Posted on 3 November, 2014 by Kirsten Kennedy

During August and September, the news coming from the manufacturing sector was less than optimistic. Due to a combination of problems in the Eurozone, a drop in domestic demand and the strong pound, output had significantly lessened since the boom period at the beginning of the year. Fortunately, though, October saw a positive return to form for the industry, with firms posting their best results in three months.

Engineer Teaching Apprentice To Use Milling Machine

According to the Markit UK manufacturing Purchasing Managers’ Index (PMI), growth rose to a reading of 53.2 during the past month. This was significantly better than the 51.5 reading from September, at which point manufacturing grew at its slowest pace in 17 months.

Although export orders remained weak, having fallen at their fastest pace since January 2013, strong domestic demand managed to offset this. This proved somewhat surprising for economists, who predicted a further fall during the month to a growth reading of only 51.4.

Markit senior economist Rob Dobson claimed that the positive turnaround was a demonstration of the “resilience of the domestic market, as overseas demand was impacted by the ongoing economic weakness of the Eurozone and the euro-sterling exchange rate.”

He continued; “The latest report is a positive marker for the start of the final quarter, as the growth rate of the UK manufacturing sector staged a mini-recovery in October.

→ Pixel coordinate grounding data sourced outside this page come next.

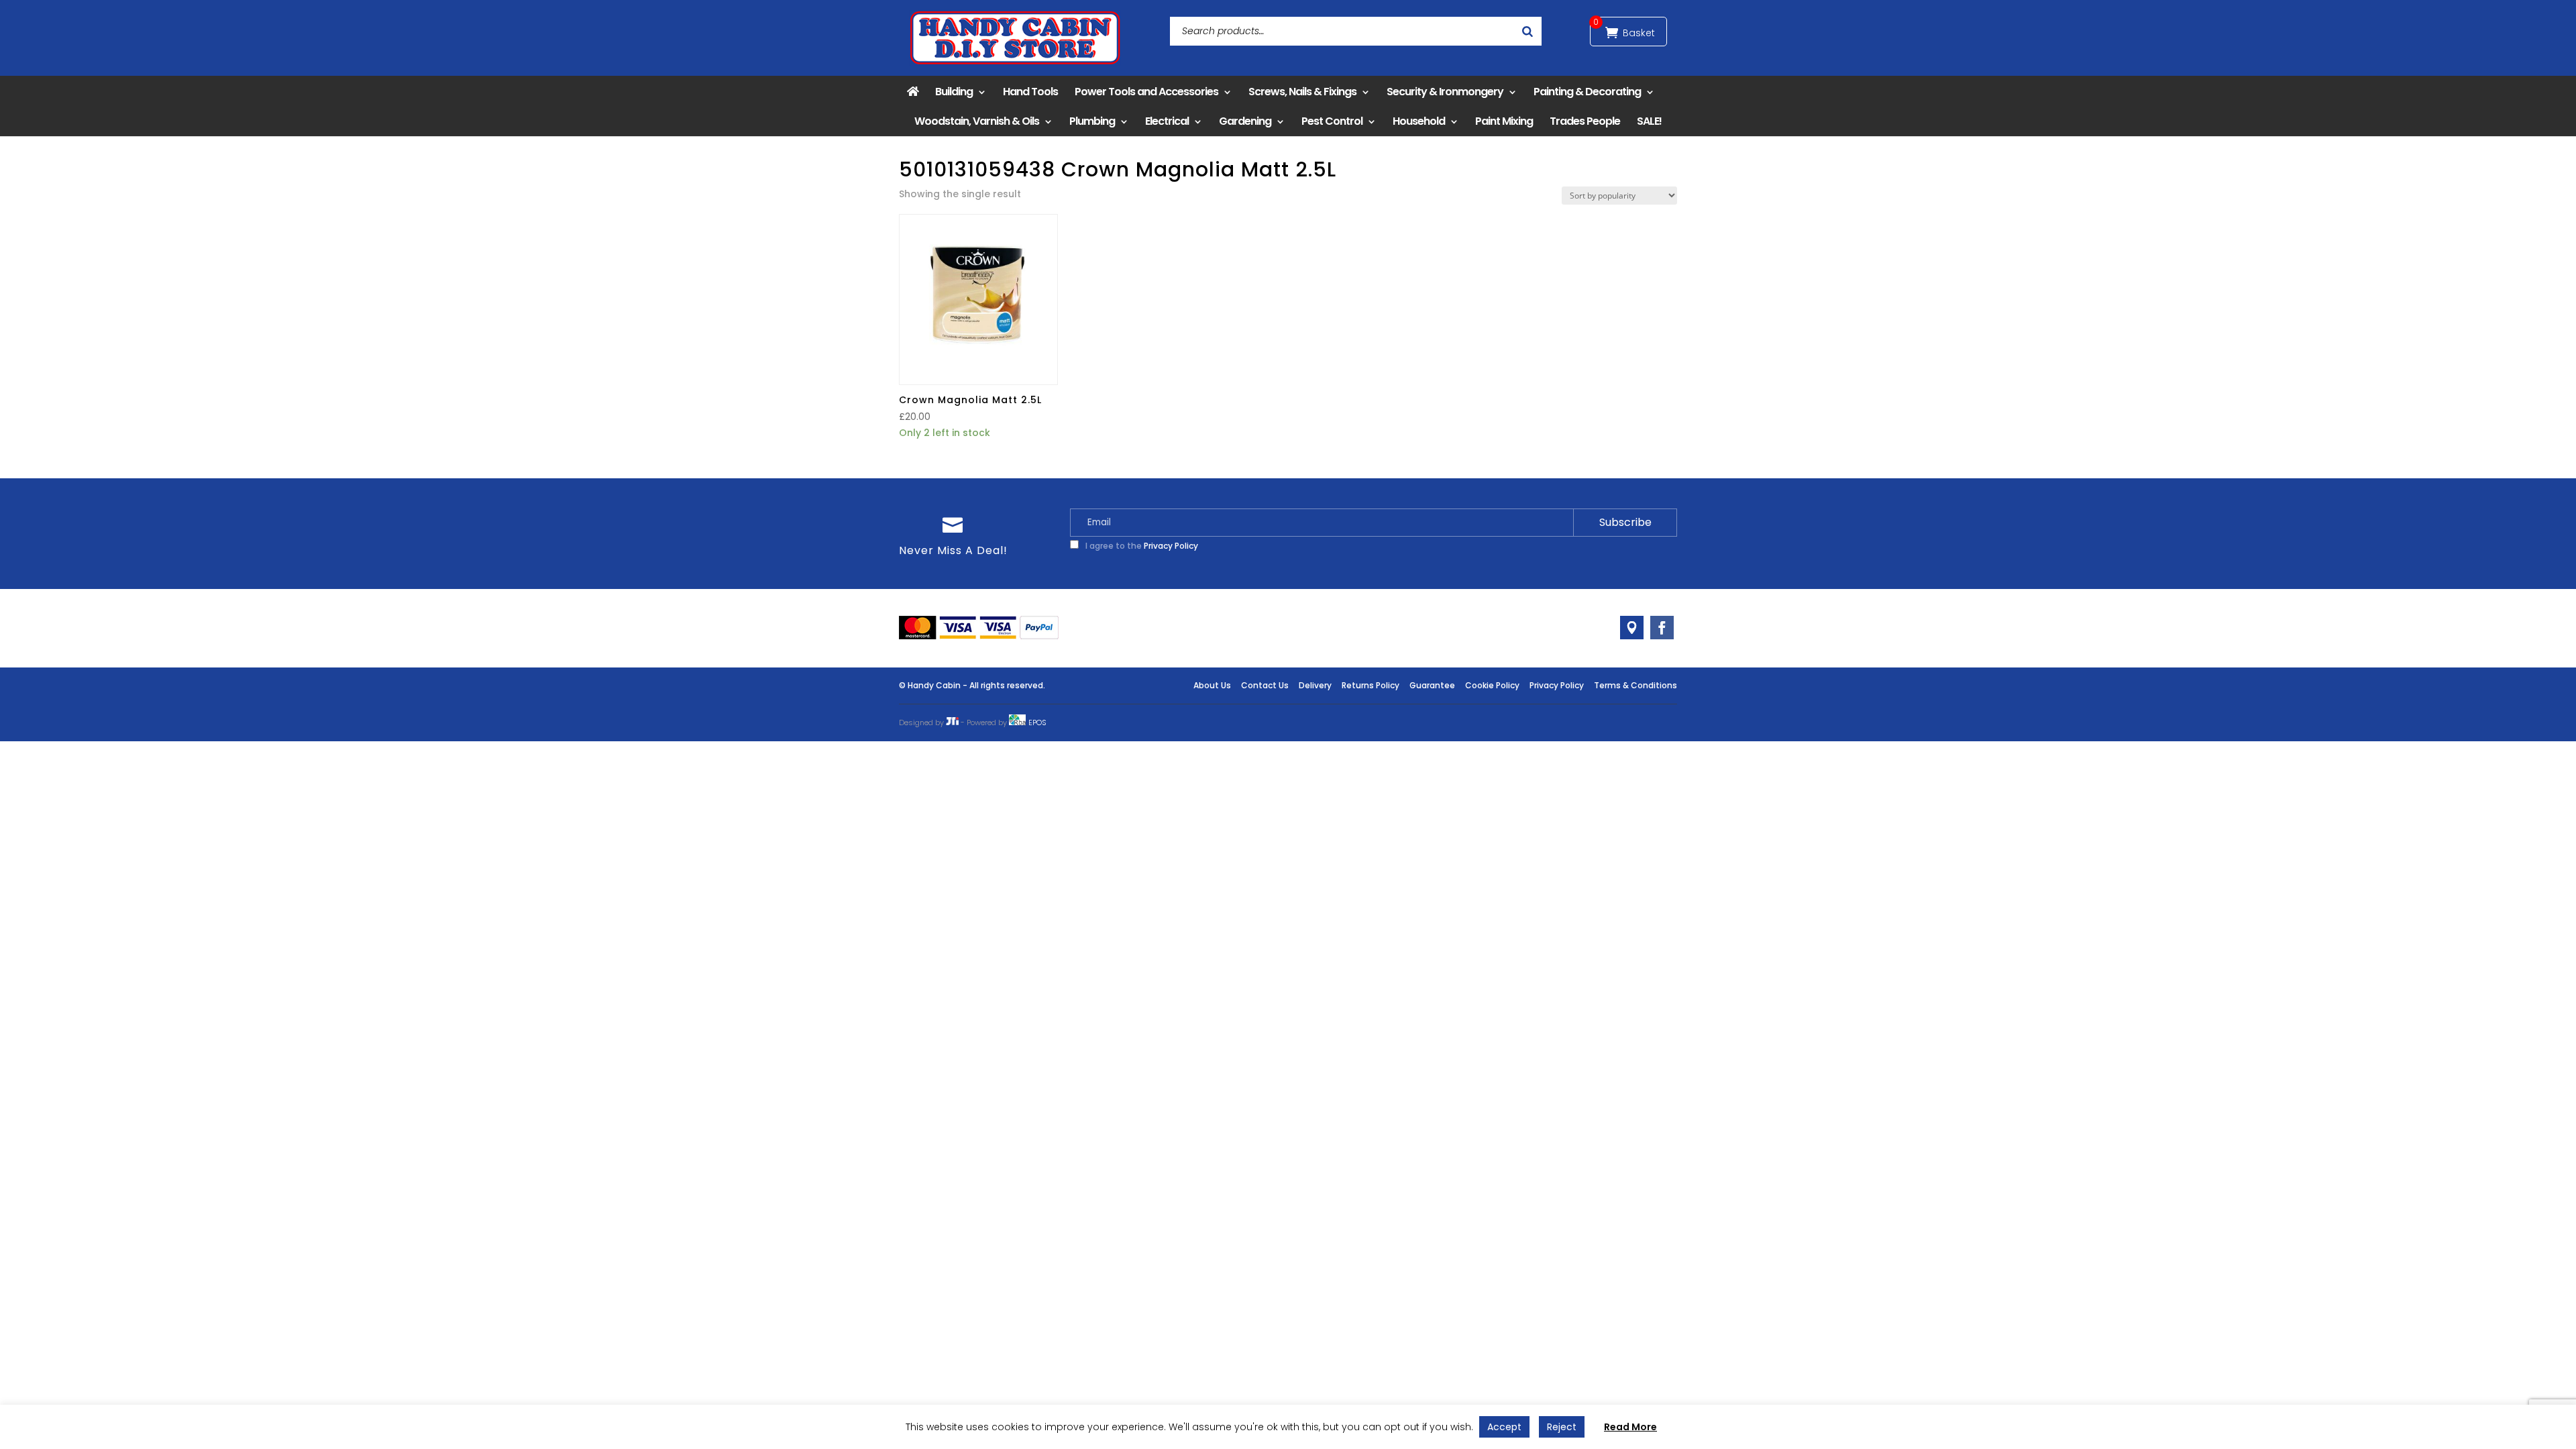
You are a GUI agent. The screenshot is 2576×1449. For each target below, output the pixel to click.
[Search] (1527, 31)
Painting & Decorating (1587, 91)
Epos (1037, 722)
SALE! (1649, 121)
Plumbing (1092, 121)
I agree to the (1140, 545)
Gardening (1245, 121)
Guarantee (1432, 685)
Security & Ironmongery (1445, 91)
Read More (1630, 1427)
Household (1419, 121)
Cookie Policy (1492, 685)
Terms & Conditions (1635, 685)
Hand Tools (1030, 91)
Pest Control (1331, 121)
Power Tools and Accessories (1146, 91)
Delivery (1315, 685)
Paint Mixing (1504, 121)
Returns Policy (1370, 685)
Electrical (1167, 121)
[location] (1632, 627)
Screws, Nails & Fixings (1302, 91)
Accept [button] (1504, 1427)
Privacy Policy (1171, 545)
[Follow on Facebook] (1662, 627)
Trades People (1585, 121)
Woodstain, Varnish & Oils (976, 121)
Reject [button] (1561, 1427)
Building (954, 91)
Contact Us (1265, 685)
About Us (1212, 685)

“Although the pace of expansion remains below that seen at the start of the year, suggesting the sector will remain only a modest contributor to economic growth, it is positive to see the sector break its recent sequence of slower growth.”

Another sign that the manufacturing sector would continue to improve as the year draws to a close was the sharp rise in jobs creation. According to the report, small and mid-sized firms were the most significant contributors to the employment rise, although larger firms also created jobs at a steady rate when compared to the year as a whole.

Mr Dobson added; “Continued growth of employment, especially at SMEs, suggests that the recovery in the labour market is holding sway.”

Employment growth has remained relatively strong within the manufacturing sector since the economic recovery began, indicating that the majority of firms are confident about their overall growth prospects in the short term.

However, another explanation for this enthusiasm for hiring could be the fact that the pool of skilled workers within the UK is continuing to shrink – causing many firms, especially smaller ones, to take on as many skilled engineers as possible in case of a talent shortage in the near future.

With apprenticeship programmes becoming increasingly desirable due to a series of funding projects initiated by the government, hopefully firms will continue to create jobs at the current pace for some time yet. However, without a strong recovery within the Eurozone, it seems that overall growth is set to be limited to a degree for some time yet.